Dataset rows:
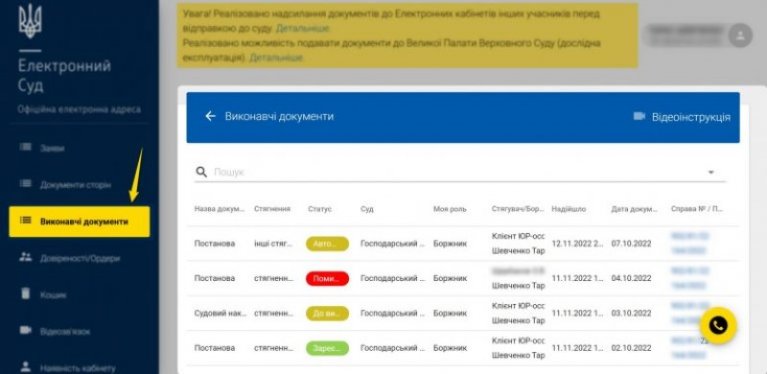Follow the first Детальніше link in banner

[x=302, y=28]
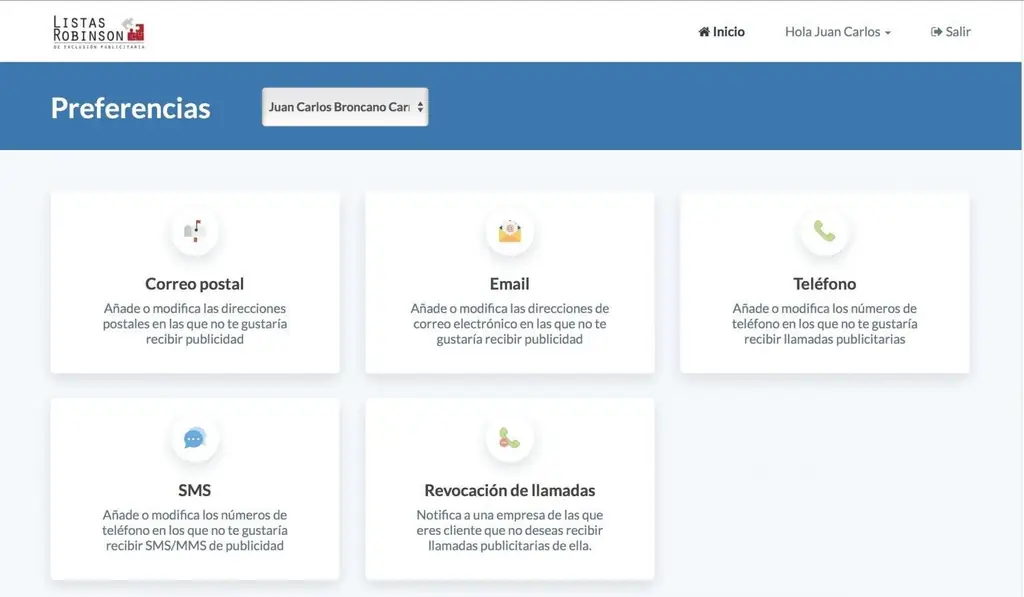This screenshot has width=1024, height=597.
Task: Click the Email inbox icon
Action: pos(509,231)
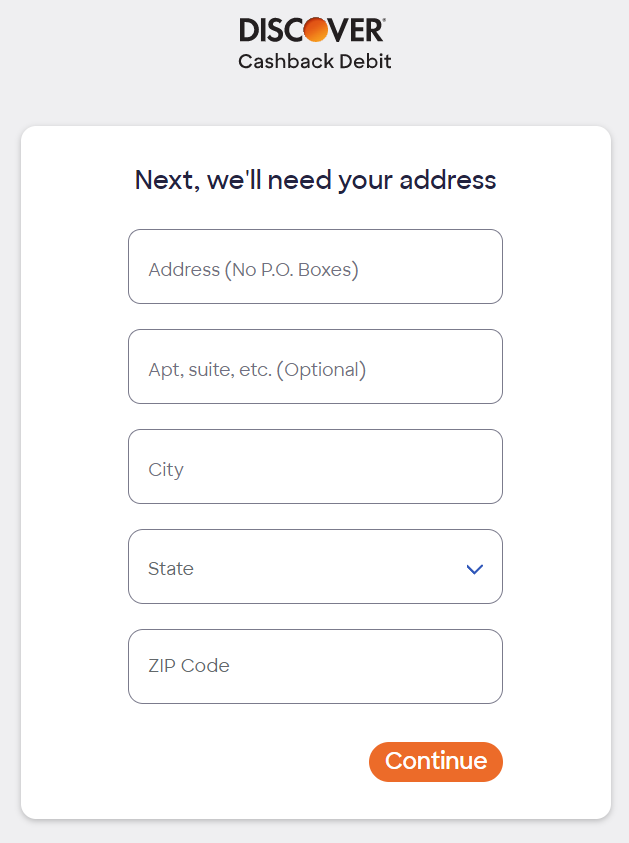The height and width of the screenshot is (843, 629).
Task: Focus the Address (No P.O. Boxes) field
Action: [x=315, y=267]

Written request =>
Rewrite the dataset rows above, swapping every "screenshot" for "image" and leaving everything else untouched. Omit the pictures from your version.

Solved exercise =>
Follow the first Детальніше link in banner

[x=302, y=28]
This image has width=1024, height=597.
Task: Click the Email inbox icon
Action: pos(509,231)
The height and width of the image is (843, 629).
Task: Focus the Address (No P.O. Boxes) field
Action: [x=315, y=267]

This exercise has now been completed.